§ **WORK TO DO**: Copy out each of the rows below word for word, leaving every line unchanged.

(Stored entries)
>> Start

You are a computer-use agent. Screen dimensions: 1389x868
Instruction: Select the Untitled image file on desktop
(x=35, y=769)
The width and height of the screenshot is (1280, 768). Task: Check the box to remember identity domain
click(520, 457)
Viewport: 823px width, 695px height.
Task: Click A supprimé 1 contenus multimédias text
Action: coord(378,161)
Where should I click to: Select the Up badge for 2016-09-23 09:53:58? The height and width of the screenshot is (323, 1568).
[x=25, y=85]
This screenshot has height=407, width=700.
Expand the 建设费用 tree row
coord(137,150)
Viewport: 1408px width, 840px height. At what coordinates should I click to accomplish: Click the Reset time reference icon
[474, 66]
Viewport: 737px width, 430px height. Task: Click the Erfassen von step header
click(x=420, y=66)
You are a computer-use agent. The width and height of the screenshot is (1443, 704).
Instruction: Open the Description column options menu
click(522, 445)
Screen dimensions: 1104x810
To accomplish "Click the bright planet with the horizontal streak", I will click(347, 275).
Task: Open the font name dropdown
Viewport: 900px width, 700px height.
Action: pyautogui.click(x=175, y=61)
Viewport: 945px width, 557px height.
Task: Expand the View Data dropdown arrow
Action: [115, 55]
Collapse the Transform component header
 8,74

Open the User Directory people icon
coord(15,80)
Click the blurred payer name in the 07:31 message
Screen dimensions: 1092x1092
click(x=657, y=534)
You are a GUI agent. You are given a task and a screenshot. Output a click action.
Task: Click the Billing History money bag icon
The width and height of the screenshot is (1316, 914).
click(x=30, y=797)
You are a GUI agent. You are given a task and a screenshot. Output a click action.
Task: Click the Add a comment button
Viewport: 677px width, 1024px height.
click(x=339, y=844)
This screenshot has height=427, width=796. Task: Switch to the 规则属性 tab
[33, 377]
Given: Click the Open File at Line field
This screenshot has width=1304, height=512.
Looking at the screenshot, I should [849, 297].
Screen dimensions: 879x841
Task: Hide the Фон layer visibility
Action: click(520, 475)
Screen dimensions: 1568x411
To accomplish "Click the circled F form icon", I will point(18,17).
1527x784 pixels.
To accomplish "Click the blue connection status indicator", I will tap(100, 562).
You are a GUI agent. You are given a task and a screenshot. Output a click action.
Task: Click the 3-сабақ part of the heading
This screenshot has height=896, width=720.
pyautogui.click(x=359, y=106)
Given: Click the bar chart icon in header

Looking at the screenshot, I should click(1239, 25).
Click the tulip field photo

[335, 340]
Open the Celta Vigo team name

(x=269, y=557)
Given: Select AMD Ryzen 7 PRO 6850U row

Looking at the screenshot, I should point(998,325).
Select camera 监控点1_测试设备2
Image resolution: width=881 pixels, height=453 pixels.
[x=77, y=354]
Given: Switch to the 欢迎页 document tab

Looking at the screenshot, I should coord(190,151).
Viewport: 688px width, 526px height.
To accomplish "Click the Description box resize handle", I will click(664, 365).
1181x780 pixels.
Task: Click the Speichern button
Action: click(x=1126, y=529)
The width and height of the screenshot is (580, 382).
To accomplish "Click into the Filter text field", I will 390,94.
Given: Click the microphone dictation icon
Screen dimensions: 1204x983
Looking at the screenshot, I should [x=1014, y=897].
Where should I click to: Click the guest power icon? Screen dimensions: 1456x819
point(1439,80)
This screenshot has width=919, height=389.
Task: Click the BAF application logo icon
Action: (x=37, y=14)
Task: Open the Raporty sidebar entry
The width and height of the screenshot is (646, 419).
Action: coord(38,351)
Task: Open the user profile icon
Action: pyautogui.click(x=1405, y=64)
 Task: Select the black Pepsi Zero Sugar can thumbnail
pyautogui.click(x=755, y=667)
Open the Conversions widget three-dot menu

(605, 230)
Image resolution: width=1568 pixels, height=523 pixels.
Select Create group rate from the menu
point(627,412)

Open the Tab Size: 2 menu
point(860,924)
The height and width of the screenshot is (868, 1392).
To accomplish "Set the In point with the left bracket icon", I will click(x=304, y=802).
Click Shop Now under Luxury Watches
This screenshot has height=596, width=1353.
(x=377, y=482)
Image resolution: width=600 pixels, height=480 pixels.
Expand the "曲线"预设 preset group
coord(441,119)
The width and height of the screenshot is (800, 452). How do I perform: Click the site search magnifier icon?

>> End

§ **EXPECTED OUTPUT**:
You are a computer-use agent. Screen dimensions: 1389x868
Instruction: Select the Untitled image file on desktop
(x=35, y=769)
The width and height of the screenshot is (1280, 768). Task: Check the box to remember identity domain
click(520, 457)
Viewport: 823px width, 695px height.
Task: Click A supprimé 1 contenus multimédias text
Action: coord(378,161)
Where should I click to: Select the Up badge for 2016-09-23 09:53:58? The height and width of the screenshot is (323, 1568).
[x=25, y=85]
This screenshot has height=407, width=700.
Expand the 建设费用 tree row
coord(137,150)
Viewport: 1408px width, 840px height. At what coordinates should I click to accomplish: Click the Reset time reference icon
[474, 66]
Viewport: 737px width, 430px height. Task: Click the Erfassen von step header
click(x=420, y=66)
You are a computer-use agent. The width and height of the screenshot is (1443, 704).
Instruction: Open the Description column options menu
click(522, 445)
Screen dimensions: 1104x810
To accomplish "Click the bright planet with the horizontal streak", I will click(347, 275).
Task: Open the font name dropdown
Viewport: 900px width, 700px height.
Action: pyautogui.click(x=175, y=61)
Viewport: 945px width, 557px height.
Task: Expand the View Data dropdown arrow
Action: [115, 55]
Collapse the Transform component header
 8,74

Open the User Directory people icon
coord(15,80)
Click the blurred payer name in the 07:31 message
Screen dimensions: 1092x1092
click(x=657, y=534)
You are a GUI agent. You are given a task and a screenshot. Output a click action.
Task: Click the Billing History money bag icon
The width and height of the screenshot is (1316, 914).
click(x=30, y=797)
You are a GUI agent. You are given a task and a screenshot. Output a click action.
Task: Click the Add a comment button
Viewport: 677px width, 1024px height.
click(x=339, y=844)
This screenshot has height=427, width=796. Task: Switch to the 规则属性 tab
[33, 377]
Given: Click the Open File at Line field
This screenshot has width=1304, height=512.
Looking at the screenshot, I should [849, 297].
Screen dimensions: 879x841
Task: Hide the Фон layer visibility
Action: click(520, 475)
Screen dimensions: 1568x411
To accomplish "Click the circled F form icon", I will point(18,17).
1527x784 pixels.
To accomplish "Click the blue connection status indicator", I will tap(100, 562).
You are a GUI agent. You are given a task and a screenshot. Output a click action.
Task: Click the 3-сабақ part of the heading
This screenshot has height=896, width=720.
pyautogui.click(x=359, y=106)
Given: Click the bar chart icon in header

Looking at the screenshot, I should click(1239, 25).
Click the tulip field photo

[335, 340]
Open the Celta Vigo team name

(x=269, y=557)
Given: Select AMD Ryzen 7 PRO 6850U row

Looking at the screenshot, I should point(998,325).
Select camera 监控点1_测试设备2
Image resolution: width=881 pixels, height=453 pixels.
[x=77, y=354]
Given: Switch to the 欢迎页 document tab

Looking at the screenshot, I should coord(190,151).
Viewport: 688px width, 526px height.
To accomplish "Click the Description box resize handle", I will click(664, 365).
1181x780 pixels.
Task: Click the Speichern button
Action: click(x=1126, y=529)
The width and height of the screenshot is (580, 382).
To accomplish "Click into the Filter text field", I will 390,94.
Given: Click the microphone dictation icon
Screen dimensions: 1204x983
Looking at the screenshot, I should [x=1014, y=897].
Where should I click to: Click the guest power icon? Screen dimensions: 1456x819
point(1439,80)
This screenshot has width=919, height=389.
Task: Click the BAF application logo icon
Action: (x=37, y=14)
Task: Open the Raporty sidebar entry
The width and height of the screenshot is (646, 419).
Action: coord(38,351)
Task: Open the user profile icon
Action: pyautogui.click(x=1405, y=64)
 Task: Select the black Pepsi Zero Sugar can thumbnail
pyautogui.click(x=755, y=667)
Open the Conversions widget three-dot menu

(605, 230)
Image resolution: width=1568 pixels, height=523 pixels.
Select Create group rate from the menu
point(627,412)

Open the Tab Size: 2 menu
point(860,924)
The height and width of the screenshot is (868, 1392).
To accomplish "Set the In point with the left bracket icon", I will click(x=304, y=802).
Click Shop Now under Luxury Watches
This screenshot has height=596, width=1353.
(x=377, y=482)
Image resolution: width=600 pixels, height=480 pixels.
Expand the "曲线"预设 preset group
coord(441,119)
The width and height of the screenshot is (800, 452). How do I perform: Click the site search magnifier icon?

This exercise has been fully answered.